TEXT PROVIDED ▸

-- Begin --

Re: Advice on algorithm for joining data in bags

Posted by Jonathan Coveney <jc...@gmail.com>.
I would group on the label column, and then just take the distinct values in
the id column. You may need to make a UDF or just do some processing to turn
synonym2_expanded into synonym2, but it sounds like that's what you want to
do. I guess I'm not sure how alternative_name works into this?

2011/7/13 Mike Hugo <mi...@piragua.com>

> Thanks so much for the input John!  That's not quite what I'm looking for -
> I realize now that my example is not fully complete.  There may be
> different
> sets of synonyms in the input file.  For example:
>
> 12 synonym1
> 12 alternative_name
> 45 synonym1 full name and description
> 45 synonym1
> 45 synonym1_expanded
> 78 alternative_name
> 67 synonym1
> 34 synonym2
> 34 synonym2_expanded
> 56 synonym2
> 89 synonym2_expanded
>
> Then the desired output would be:
>
> (arbitrary_id_1, {12, 45, 67, 78})
> (arbitrary_id_2, {34, 56, 89})
>
> (34 has a synonym that matches 56, and 34 has a synonym that matches 89,
> therefore the set of IDs for synonym2 is 34, 56, 89)

-- End --

RAW DATA ▸
-- Begin --

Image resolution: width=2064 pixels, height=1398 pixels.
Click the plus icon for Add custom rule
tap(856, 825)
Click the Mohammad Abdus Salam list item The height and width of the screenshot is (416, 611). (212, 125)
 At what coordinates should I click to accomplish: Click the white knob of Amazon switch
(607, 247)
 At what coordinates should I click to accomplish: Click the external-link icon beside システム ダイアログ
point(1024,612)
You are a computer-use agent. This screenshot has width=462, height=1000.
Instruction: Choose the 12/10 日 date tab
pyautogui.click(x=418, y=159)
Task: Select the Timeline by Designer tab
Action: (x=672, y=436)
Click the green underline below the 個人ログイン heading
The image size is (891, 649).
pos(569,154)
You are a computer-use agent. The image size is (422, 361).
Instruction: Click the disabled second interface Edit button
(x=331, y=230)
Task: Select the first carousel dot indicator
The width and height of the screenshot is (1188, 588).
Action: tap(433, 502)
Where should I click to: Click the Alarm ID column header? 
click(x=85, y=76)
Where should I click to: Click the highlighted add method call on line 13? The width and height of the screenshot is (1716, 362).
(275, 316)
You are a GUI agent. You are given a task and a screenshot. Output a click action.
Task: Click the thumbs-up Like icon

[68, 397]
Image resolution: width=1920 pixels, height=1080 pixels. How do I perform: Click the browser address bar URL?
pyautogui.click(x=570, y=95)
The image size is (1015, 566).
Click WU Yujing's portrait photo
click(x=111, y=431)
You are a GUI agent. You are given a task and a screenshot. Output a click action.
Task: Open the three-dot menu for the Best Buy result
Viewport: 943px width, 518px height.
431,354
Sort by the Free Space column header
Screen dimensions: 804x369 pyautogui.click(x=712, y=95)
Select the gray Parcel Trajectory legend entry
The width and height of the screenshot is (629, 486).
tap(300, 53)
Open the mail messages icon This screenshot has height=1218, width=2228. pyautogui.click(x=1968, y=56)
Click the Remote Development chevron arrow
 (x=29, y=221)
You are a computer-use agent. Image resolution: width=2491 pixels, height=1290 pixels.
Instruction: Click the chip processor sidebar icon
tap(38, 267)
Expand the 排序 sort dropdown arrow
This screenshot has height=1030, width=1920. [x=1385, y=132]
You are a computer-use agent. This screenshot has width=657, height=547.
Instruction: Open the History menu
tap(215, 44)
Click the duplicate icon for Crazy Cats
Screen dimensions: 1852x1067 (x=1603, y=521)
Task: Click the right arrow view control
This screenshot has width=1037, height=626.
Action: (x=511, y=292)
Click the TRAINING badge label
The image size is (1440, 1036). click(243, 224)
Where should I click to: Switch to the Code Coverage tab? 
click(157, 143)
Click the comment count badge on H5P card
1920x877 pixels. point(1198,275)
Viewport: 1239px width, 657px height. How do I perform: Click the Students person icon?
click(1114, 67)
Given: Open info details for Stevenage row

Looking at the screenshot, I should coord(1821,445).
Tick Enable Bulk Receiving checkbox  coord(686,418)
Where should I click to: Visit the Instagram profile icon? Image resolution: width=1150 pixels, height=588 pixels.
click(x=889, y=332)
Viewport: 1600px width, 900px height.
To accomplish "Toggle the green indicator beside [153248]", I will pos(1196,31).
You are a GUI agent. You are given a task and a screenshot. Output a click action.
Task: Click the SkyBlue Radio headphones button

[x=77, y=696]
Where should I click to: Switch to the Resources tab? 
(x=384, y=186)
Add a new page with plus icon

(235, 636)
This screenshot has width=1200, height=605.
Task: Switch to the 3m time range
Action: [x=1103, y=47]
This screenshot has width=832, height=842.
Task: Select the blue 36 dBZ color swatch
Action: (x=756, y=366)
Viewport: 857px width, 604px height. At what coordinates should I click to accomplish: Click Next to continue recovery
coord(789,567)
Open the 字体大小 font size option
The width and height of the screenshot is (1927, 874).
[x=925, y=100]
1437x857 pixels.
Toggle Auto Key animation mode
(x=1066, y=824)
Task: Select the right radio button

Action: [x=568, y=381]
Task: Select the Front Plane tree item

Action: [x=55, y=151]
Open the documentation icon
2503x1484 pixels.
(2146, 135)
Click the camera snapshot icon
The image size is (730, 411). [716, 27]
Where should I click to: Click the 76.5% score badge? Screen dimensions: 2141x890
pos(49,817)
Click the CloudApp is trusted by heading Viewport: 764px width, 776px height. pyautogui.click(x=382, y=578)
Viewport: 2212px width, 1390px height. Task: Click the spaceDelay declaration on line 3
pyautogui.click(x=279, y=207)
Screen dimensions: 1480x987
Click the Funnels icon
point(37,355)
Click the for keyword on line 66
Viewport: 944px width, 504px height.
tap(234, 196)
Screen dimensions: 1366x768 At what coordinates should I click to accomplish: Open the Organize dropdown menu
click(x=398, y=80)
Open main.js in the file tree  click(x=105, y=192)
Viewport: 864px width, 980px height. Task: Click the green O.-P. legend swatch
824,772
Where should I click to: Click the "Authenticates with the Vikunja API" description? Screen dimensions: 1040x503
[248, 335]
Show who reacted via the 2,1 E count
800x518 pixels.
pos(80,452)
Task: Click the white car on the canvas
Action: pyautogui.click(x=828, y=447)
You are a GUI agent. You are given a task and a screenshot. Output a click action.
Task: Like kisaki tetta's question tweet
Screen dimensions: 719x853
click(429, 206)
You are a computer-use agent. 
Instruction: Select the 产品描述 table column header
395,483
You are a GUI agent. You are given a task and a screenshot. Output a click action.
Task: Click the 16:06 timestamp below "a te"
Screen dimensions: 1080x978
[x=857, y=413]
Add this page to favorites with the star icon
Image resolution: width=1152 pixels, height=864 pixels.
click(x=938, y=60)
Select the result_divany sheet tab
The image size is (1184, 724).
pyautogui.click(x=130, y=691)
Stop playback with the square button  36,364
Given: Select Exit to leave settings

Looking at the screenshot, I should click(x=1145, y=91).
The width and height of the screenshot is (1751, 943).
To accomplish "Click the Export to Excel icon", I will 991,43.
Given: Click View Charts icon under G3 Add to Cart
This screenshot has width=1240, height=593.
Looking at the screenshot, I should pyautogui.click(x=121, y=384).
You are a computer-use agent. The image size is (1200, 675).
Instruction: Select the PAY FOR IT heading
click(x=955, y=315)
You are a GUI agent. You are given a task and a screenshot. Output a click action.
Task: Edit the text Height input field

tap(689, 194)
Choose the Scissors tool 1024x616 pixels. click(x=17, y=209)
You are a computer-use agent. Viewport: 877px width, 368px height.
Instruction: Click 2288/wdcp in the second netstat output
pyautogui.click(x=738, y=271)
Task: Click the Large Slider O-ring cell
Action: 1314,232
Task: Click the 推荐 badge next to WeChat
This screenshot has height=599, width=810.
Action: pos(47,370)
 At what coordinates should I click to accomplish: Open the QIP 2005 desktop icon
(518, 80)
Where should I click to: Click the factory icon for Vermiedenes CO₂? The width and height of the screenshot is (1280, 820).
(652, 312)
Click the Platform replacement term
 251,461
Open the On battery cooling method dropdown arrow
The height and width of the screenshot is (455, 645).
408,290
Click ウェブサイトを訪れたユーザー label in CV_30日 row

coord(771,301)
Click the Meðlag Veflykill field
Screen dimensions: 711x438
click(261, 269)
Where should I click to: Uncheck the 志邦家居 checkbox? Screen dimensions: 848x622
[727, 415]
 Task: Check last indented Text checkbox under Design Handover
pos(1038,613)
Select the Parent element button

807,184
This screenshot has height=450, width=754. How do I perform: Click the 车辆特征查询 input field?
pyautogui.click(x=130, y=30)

-- End --

WHAT TO DO ▸ In the forum thread, why are IDs 34, 56 and 89 grouped together in the desired output? Answer in one to three sentences.

ANSWER TO THIS TASK ▸ ID 34 has a synonym that matches 56 and another synonym that matches 89. Therefore the set of IDs for synonym2 is 34, 56 and 89.